Like Michigan Governor Snyder, Republican politicians
(in my congressional district, “Freedom Caucus” member Steve Pearce) are
indifferent to the deleterious consequences of their ideology except to conceal
them with assurances to the contrary or by attacks on critics. When they speak of “job-killing regulations,”
they talk economic nonsense; they also advocate the “people-killing” absence of
regulations which minimize the risks of diseases, disorders, disabilities, and
deaths to thousands or millions. Their
opposition to regulations promoting clear air, clean water, and clean soil means
to encourage or enable profiteering by permitting corporations to put biological
and chemical poisons into what we breathe, drink, and eat. For Republicans, Flint is an embarrassment
about which they are silent. Otherwise,
they would be hard to put explain this disaster as anything other than a
failure of national Republican ideology, not of “freedom” and “opportunity,”
but of fraud and force.
Republican rule in Michigan is a portent of Republican
rule in the United States. For Republicans
nationally show the same tendencies to autocratic rule, ideological rigidity,
and fact-denial or fiction-creation to advance otherwise untenable
positions. Thus, in states under their monopolistic
control, Republicans are impeding voters or restricting the franchise by
reliance on fabricated claims of voter fraud.
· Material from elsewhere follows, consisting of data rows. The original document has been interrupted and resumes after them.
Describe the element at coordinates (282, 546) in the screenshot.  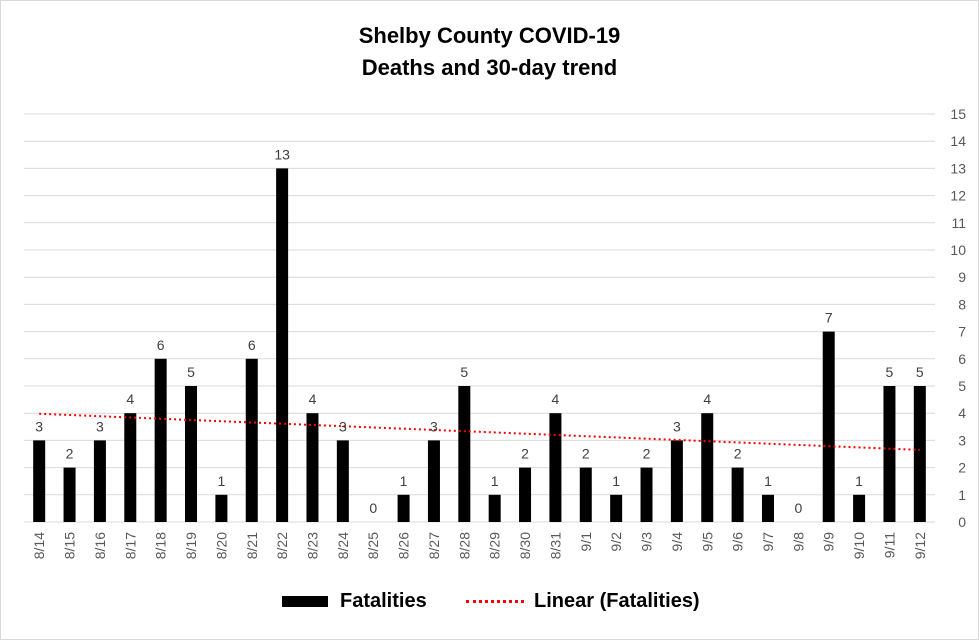
I see `x-tick-label-8/22: 8/22` at that location.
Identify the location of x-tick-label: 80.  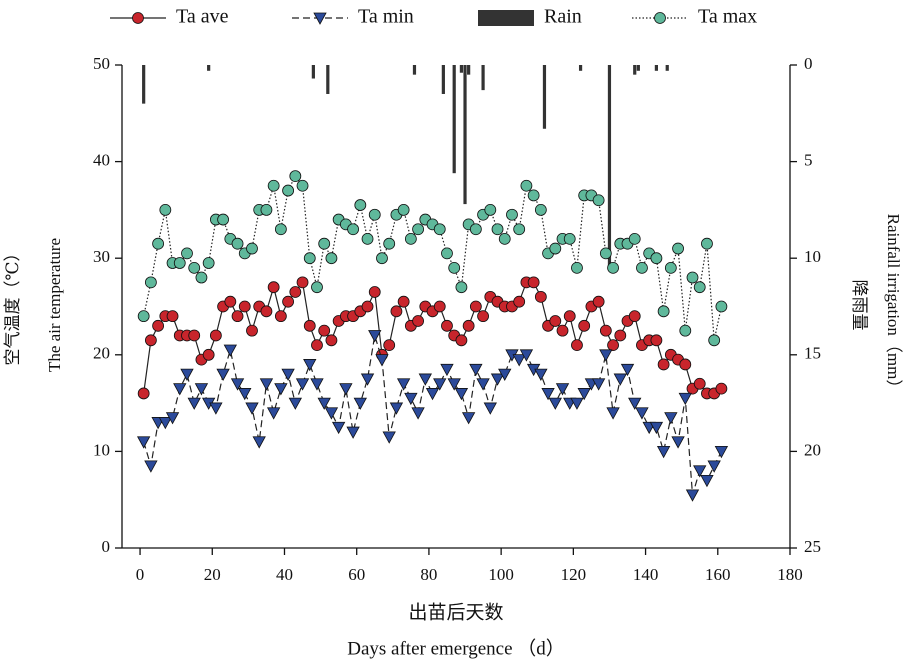
(428, 574).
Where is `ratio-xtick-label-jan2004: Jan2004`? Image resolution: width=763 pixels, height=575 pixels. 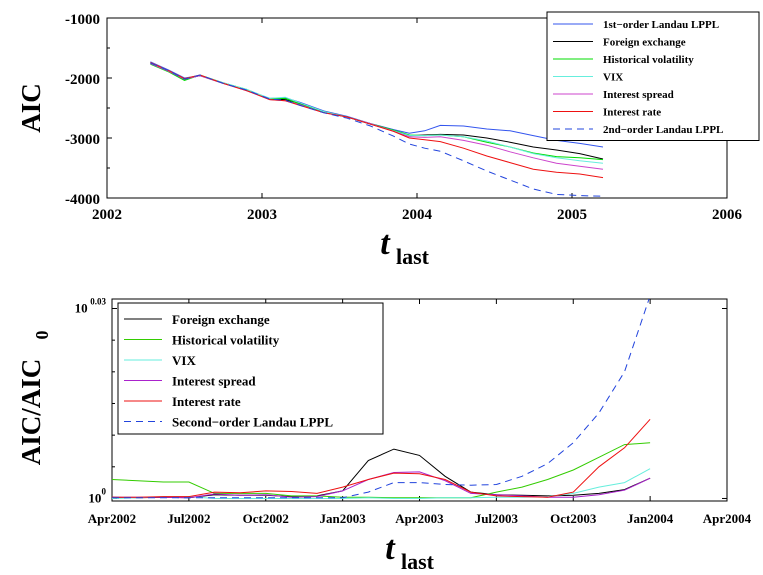 ratio-xtick-label-jan2004: Jan2004 is located at coordinates (650, 518).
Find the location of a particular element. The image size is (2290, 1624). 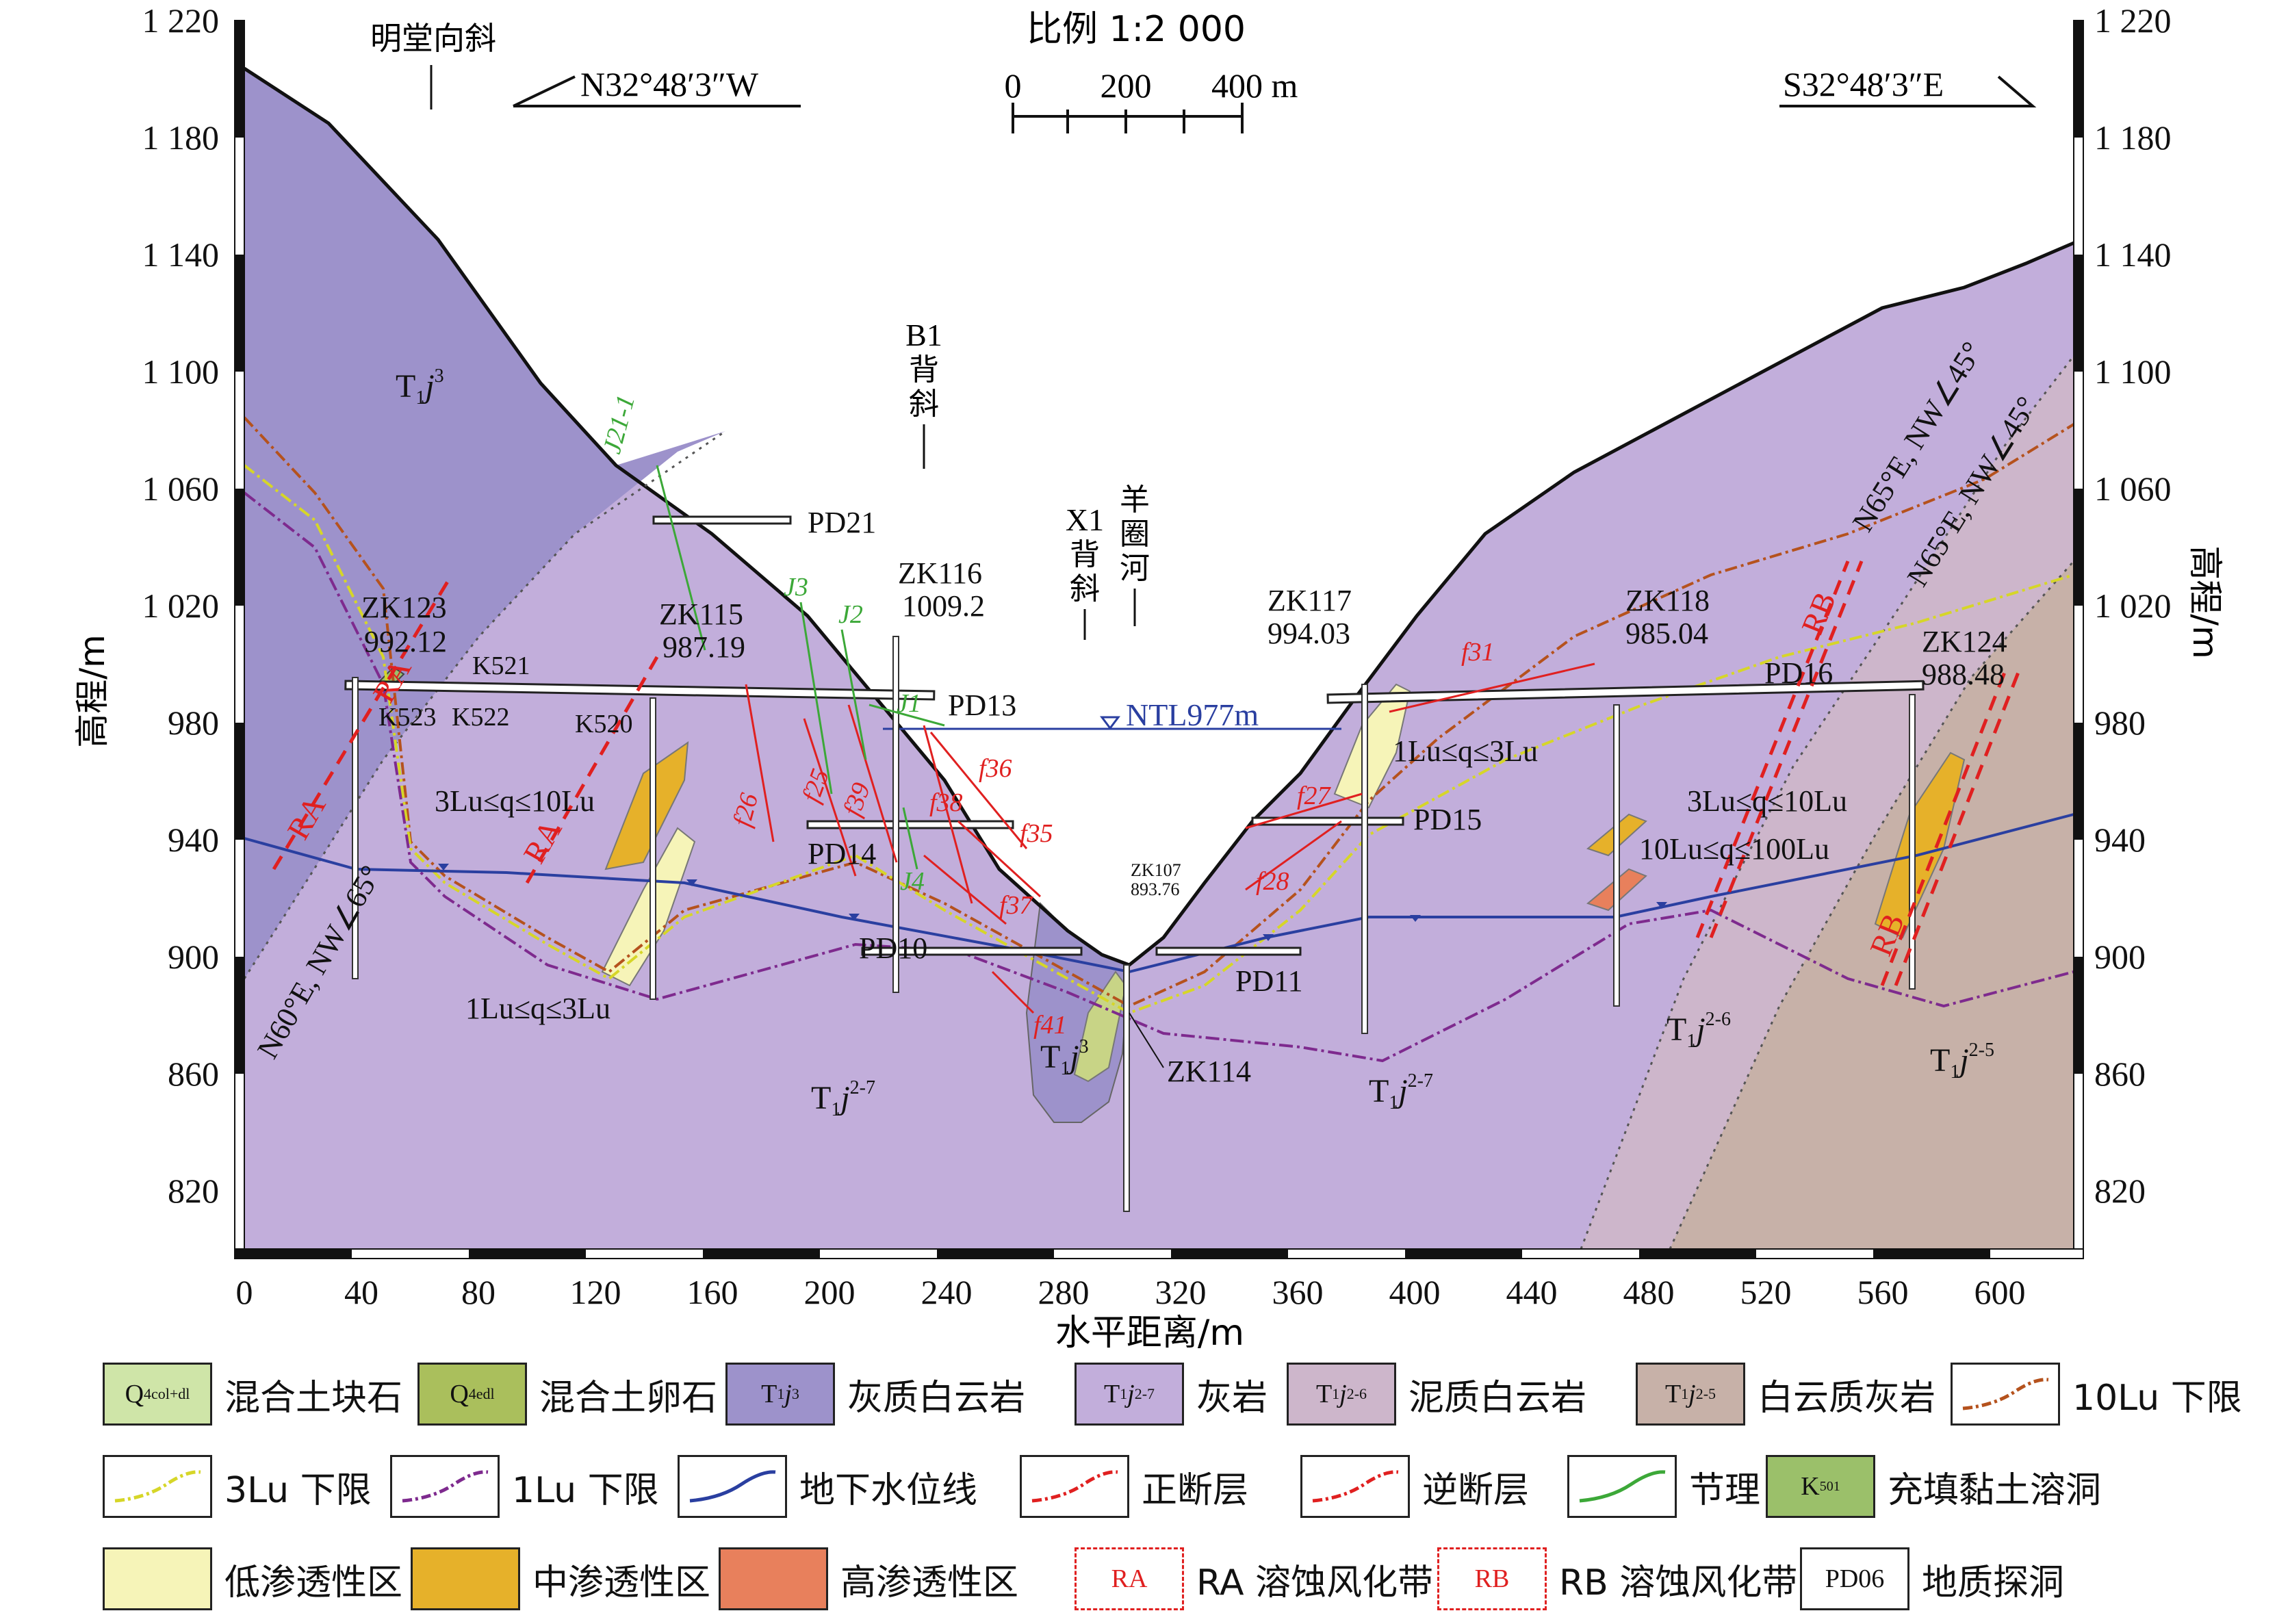

legend-item: T 1 j 2-6 泥质白云岩 is located at coordinates (1436, 1394).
At the federal level, Republicans are fabricating facts about immigrant
invasions when more Hispanics have been leaving the country than entering it; accepting
phony documentation and acting on its allegations to defund Planned Parenthood;
and denying science and attacking scientists about man-made pollution causing
climate change. Given their ideological
commitment to autocratic oligarchy, unfettered capitalism, political and
religious intolerance (xenophobia, homophobia), and anti-scientific ideologies,
Republicans are a clear and present danger to America’s survival as a
democracy. Michigan’s Republican
government is a warning example to Americans everywhere who believe in
democracy.
I might add that no elected city council with a majority from either party would do as this Governor-appointed City Manager did: direct the use of untreated city river water. Only an unaccountable autocrat would make such a decision. And only in Republican-dominated states do such autocrats exist. Welcome to Republican rule.
ReplyDeleteWill the people of Michigan vote out the republicans politicians who have created this mess? Or will they do what Kansas and Maine have done?
ReplyDeleteThank you for this question. I cannot answer it. Given the racial disparities between the cities placed in receivership and the general population, it is hard to know whether the majority of white citizens of Michigan will approve Republican abuses of concentrations of African-Americans or join them in seeking change.